Я зажмурилась. Львовский жадно прижимался ртом к моей шее, а рукой — к затылку. Вторая ладонь по-прежнему фиксировала мои пальцы. И я поняла, что просто не смогу уйти.

Мне до боли хотелось этого. Я соскучилась по его голосу, по диким, обжигающим касаниям, по откровенным ласкам.

А еще мне хотелось поверить Роме. Хотелось закрыть глаза и представить, что не было ни его свадьбы, ни новости о беременности сестры, ни нашего едва не убившего меня расставания.

«У вас будет дикая и безумная любовь!» — так повторяла бабушка всякий раз, когда гадала и высматривала мою судьбу в своих картах или на дне кофейной чашки.

Я шумно втянула носом воздух. Терпкий, до боли знакомый аромат Львовского защекотал ноздри, сладко окутал все мое тело. И я уже сама не понимала, что творю.

Пальцы осмелели, теперь уже самостоятельно принялись поглаживать мужскую напряженную, каменную плоть. И Рома застонал громче, впиваясь пальцами в мои бедра.

Но я не пошевелилась. Лишь настойчивее принялась поглаживать и сжимать. Рома шумно выдохнул и процедил несколько крепких матерных словечек.

— Только не останавливайся, Ратти! — простонал мужчина свою просьбу-приказ.

А я поняла, что мне хочется ощутить его возбуждение не через слои одежды, а вот так, всей ладонью.

Я осмелела настолько, что умудрилась расстегнуть пряжку ремня, а следом и замок.

— Млять! — пробормотал Рома, перехватывая мои руки.

Короткая битва взглядов. Львовский выглядел до боли открытым и беззащитным. Словно только что вывернул передо мной всю душу. И я не могла ранить его в ответ. Не могла уничтожить его. Но могла пойти на поводу у чувств и эмоций.

Сама потянулась к нему. Жадно прижалась к приоткрытому рту. Прикрыла глаза от удовольствия.

Мужские ладони нежно, но крепко обхватили мою голову. Рома не позволял отвернуться. Да я и не собиралась. Целовала его неистово и жадно в ответ.

И пока мужчина захватывал в плен мой рот, я нырнула пальцами под его белье.

С диким, сладким чувством превосходства над этим сильным и властным мужчиной жадно впитывала каждый стон, слетавший с упрямых губ.

Мои пальцы оплели его возбуждение.
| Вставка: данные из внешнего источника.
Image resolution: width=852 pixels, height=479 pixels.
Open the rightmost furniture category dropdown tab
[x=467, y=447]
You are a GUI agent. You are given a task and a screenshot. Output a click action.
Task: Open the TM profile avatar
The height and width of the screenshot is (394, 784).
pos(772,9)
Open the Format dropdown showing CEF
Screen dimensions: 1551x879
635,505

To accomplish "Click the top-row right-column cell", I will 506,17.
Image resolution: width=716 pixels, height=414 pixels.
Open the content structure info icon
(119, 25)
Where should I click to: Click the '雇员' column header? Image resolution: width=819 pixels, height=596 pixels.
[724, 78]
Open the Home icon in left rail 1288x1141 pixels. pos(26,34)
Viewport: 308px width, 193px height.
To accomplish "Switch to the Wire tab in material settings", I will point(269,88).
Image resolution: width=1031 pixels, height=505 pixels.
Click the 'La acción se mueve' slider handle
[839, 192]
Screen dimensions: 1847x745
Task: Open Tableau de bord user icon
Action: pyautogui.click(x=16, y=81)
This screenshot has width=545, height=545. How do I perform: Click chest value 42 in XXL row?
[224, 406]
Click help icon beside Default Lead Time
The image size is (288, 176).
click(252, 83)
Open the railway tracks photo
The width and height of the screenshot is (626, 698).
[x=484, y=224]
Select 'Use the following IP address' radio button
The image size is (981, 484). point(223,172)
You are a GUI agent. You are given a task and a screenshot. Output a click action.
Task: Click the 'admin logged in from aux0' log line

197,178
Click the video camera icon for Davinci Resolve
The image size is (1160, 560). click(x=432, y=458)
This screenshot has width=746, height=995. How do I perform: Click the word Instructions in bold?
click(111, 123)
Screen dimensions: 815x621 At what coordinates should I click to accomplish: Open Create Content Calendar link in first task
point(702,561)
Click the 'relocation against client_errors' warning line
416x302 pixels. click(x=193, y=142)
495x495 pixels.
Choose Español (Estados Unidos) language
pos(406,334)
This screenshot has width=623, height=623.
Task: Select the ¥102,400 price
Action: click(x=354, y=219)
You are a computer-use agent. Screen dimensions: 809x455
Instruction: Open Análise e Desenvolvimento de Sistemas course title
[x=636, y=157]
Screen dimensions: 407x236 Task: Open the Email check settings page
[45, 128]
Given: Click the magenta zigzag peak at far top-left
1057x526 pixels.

Мои глаза буквально закатывались от неистового удовольствия. Шелковистая плоть послушно двигалась под моими пальцами. Проступившая влага подсказала, что Роме весьма приятен сей процесс. Более того, ему он очень нравится. Как и мне.

Наверное, я сама тихонько постанывала от своих же действий. А Львовский с трудом держался.

— Сильнее, Ратти! — рвано, шепотом, умолял он, сдавливая мою ладонь.

И я послушалась. Мои руки, словно сами, понимали, что именно нужно сделать, чтобы довести этого мужчину до сумасшествия.

— Еще! — рычал он в мой приоткрытый рот, а я жадно и неистово прикусила его нижнюю губу. Едва ли сама понимала, что творю. Я слышала лишь рваное дыхание и наслаждалась скольжением своих пальцев по бархатистой коже.

— Ратти! Моя! — рычал Рома, изливаясь своей страстью на мои ладони.

Но я не смутилась. Наоборот. Отстранилась. Взглянула на свидетельство того, что этот мужчина — способен чувствовать.

Наверное, я покраснела до кончиков волос. Потому что Рома хрипло рассмеялся, потянулся к какой-то полке, вынул несколько бумажных салфеток и принялся приводить себя в порядок.

Я решила, что можно и пересесть. А что? Не оставаться ведь мне вечно сидящей на его коленях?

— Не вздумай! — пригрозил мужчина. — Лучше тебе не двигаться.

Я послушно застыла. Невозмутимый Львовский аккуратно и тщательно вытирал мои руки. И мне начинало казаться, что он чрезмерно много внимания уделяет каждому моему пальцу.